▼
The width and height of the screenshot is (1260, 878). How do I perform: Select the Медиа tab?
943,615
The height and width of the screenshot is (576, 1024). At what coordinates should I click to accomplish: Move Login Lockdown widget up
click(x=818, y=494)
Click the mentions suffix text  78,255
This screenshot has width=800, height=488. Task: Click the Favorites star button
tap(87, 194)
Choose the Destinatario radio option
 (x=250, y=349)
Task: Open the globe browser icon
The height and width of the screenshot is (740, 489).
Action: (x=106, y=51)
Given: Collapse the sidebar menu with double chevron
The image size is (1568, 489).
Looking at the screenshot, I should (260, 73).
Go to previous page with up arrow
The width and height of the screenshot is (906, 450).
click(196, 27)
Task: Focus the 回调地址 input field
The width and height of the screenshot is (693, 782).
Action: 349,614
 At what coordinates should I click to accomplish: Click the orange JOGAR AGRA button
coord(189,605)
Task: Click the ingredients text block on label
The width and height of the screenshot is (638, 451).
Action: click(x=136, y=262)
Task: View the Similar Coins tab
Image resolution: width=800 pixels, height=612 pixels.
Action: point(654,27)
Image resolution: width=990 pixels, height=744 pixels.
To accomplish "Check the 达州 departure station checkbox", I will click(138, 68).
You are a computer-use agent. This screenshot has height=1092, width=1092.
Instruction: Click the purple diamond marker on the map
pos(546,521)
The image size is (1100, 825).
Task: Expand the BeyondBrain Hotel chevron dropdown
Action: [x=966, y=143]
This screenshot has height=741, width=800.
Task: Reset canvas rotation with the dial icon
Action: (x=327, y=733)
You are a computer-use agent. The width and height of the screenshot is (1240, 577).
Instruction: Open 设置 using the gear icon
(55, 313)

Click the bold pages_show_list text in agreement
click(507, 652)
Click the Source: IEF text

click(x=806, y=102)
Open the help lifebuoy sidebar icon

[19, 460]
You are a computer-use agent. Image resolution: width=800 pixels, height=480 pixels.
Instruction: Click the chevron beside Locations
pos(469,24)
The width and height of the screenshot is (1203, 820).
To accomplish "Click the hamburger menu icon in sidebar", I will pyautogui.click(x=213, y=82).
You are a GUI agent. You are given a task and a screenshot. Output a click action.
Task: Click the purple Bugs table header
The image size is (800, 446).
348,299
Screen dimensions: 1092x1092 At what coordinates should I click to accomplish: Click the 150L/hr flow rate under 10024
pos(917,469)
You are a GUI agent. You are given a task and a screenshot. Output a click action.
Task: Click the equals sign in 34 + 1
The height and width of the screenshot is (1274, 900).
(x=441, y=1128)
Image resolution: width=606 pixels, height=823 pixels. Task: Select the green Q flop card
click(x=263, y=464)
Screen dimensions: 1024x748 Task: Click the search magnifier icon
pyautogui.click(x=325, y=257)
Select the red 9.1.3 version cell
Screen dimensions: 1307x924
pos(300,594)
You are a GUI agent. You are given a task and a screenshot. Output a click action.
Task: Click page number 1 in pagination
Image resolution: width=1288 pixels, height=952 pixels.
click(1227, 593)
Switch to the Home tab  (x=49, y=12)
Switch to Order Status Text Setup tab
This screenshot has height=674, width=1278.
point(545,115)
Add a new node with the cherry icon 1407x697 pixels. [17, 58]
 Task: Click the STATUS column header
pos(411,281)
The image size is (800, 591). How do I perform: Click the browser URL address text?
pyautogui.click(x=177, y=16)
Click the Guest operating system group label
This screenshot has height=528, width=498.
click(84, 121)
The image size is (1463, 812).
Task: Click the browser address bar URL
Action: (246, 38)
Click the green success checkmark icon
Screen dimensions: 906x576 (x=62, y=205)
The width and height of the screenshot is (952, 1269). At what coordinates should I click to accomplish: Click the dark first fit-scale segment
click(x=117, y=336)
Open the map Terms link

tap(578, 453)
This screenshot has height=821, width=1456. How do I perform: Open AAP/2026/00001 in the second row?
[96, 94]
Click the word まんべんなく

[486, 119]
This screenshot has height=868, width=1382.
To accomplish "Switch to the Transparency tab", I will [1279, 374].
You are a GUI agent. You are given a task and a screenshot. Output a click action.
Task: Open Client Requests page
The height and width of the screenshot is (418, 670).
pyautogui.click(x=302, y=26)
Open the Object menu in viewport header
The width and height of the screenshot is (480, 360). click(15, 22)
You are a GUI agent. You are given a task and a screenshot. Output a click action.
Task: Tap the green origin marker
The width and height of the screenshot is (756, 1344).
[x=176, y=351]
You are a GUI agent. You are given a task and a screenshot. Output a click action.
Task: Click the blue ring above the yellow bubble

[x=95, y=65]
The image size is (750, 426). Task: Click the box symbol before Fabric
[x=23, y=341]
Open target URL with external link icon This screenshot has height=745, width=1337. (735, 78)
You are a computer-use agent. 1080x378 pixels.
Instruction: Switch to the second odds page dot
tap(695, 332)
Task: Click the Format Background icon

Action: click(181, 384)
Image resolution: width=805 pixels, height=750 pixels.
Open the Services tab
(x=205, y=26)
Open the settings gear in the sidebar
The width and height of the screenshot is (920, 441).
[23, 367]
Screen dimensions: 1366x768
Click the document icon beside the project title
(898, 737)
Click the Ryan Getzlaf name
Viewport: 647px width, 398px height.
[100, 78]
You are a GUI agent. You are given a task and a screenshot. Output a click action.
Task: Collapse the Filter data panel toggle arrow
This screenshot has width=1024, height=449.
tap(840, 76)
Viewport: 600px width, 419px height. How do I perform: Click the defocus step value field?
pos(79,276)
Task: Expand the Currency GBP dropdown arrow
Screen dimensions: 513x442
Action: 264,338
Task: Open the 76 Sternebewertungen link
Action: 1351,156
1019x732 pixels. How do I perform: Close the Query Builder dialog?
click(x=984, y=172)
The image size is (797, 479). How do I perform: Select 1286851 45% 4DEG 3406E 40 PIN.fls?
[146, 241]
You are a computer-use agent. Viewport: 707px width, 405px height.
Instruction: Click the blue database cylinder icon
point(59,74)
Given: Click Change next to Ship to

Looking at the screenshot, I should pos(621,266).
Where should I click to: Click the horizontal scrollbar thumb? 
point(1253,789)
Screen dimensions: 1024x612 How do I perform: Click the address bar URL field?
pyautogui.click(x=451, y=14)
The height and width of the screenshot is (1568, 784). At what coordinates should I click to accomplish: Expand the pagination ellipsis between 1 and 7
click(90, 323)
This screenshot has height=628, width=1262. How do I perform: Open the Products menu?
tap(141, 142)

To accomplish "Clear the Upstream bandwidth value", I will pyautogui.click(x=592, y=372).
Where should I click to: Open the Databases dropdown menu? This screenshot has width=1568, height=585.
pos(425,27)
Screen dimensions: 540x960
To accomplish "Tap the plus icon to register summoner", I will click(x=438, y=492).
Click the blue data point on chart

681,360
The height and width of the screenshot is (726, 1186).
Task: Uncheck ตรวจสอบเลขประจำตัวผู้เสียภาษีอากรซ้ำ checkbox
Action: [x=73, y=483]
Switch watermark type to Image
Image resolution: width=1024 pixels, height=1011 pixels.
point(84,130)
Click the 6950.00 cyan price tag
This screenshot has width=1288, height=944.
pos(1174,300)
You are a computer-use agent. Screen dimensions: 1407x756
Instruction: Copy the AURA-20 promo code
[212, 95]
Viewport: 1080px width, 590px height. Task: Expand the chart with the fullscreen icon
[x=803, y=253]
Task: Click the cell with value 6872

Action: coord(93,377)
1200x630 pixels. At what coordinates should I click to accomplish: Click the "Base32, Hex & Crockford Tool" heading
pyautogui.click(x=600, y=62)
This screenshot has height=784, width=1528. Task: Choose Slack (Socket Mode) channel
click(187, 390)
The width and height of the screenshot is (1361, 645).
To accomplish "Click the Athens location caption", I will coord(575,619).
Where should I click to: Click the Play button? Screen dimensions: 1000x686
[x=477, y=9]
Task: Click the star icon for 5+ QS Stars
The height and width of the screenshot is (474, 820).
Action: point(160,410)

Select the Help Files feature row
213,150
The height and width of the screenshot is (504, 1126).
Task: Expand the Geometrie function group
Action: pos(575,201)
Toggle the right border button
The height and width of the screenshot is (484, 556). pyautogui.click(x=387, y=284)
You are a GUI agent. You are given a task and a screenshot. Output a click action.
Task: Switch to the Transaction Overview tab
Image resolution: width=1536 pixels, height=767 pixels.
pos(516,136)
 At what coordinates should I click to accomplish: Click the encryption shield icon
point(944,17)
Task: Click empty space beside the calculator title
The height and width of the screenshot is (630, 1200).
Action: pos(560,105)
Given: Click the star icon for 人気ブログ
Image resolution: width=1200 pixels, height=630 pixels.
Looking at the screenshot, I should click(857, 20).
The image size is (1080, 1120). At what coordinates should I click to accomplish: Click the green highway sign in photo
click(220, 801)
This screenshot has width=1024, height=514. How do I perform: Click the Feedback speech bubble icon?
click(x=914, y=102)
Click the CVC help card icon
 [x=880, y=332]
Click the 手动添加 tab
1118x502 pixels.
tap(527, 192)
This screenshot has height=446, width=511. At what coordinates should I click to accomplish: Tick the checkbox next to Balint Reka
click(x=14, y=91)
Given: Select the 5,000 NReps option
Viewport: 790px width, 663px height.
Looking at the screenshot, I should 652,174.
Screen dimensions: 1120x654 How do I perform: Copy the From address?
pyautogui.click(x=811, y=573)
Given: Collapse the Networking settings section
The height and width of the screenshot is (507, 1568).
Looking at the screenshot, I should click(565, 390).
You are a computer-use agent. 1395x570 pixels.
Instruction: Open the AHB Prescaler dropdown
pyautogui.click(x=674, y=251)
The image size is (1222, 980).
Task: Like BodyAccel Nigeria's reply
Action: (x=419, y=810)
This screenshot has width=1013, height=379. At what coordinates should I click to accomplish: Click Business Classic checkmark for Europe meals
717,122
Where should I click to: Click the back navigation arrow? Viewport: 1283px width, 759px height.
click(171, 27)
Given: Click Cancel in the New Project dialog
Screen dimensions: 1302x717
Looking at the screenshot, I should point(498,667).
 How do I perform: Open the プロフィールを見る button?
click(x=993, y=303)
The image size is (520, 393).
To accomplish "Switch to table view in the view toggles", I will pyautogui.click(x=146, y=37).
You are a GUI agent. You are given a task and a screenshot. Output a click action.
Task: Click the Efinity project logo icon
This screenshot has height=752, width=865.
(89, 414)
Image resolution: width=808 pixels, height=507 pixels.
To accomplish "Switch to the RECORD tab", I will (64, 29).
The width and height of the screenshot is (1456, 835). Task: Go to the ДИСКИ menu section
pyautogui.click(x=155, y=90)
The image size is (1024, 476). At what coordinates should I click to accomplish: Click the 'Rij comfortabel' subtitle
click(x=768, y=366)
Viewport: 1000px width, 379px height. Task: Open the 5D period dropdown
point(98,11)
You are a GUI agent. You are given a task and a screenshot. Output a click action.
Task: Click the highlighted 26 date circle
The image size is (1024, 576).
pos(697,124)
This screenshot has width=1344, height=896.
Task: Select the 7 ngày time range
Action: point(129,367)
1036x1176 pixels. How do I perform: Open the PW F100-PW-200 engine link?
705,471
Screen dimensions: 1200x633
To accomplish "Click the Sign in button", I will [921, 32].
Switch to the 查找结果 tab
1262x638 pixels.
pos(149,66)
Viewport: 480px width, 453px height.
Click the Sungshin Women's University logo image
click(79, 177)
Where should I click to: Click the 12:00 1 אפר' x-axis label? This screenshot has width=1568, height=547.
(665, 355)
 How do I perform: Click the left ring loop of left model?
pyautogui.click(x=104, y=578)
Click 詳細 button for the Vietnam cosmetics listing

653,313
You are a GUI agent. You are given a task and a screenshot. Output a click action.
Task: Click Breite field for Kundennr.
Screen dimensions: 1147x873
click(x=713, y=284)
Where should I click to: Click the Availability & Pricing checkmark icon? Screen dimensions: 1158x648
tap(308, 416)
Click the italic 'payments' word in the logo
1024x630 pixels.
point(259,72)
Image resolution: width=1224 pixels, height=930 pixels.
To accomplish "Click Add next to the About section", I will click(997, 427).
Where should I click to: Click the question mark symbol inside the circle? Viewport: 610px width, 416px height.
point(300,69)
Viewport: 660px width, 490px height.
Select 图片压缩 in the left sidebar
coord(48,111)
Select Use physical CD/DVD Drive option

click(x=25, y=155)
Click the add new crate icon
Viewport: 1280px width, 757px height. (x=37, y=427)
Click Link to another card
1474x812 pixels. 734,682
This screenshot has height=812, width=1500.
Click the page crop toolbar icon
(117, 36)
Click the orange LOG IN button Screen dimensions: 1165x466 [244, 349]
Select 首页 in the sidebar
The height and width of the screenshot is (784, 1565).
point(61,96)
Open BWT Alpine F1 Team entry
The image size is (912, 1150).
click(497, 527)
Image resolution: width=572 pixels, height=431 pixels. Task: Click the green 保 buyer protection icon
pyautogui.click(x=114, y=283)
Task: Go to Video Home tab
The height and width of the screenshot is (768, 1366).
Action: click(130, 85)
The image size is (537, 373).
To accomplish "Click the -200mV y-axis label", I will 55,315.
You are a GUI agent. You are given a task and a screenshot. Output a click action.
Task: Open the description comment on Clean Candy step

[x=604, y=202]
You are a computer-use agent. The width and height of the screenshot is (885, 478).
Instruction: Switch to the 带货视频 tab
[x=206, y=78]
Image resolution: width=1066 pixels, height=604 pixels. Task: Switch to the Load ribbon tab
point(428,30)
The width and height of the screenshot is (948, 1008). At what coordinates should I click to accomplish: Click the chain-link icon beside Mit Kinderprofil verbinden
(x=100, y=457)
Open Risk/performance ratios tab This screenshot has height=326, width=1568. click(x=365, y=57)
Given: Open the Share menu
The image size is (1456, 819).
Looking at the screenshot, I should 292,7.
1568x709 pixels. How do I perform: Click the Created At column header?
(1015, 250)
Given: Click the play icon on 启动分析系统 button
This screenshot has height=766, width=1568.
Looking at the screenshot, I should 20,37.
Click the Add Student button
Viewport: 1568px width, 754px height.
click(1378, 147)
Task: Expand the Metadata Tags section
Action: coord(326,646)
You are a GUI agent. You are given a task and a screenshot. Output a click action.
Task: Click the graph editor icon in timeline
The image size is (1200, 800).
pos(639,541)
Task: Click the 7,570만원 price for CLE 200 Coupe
▲
## Action item
All lines from the beginning of the entries through the line marked "Given: Collapse the sidebar" are to be output exactly; nothing else belongs in the answer.

## Result
The width and height of the screenshot is (1260, 878). How do I perform: Select the Медиа tab?
943,615
The height and width of the screenshot is (576, 1024). At what coordinates should I click to accomplish: Move Login Lockdown widget up
click(x=818, y=494)
Click the mentions suffix text  78,255
This screenshot has width=800, height=488. Task: Click the Favorites star button
tap(87, 194)
Choose the Destinatario radio option
 (x=250, y=349)
Task: Open the globe browser icon
The height and width of the screenshot is (740, 489).
Action: (x=106, y=51)
Given: Collapse the sidebar menu with double chevron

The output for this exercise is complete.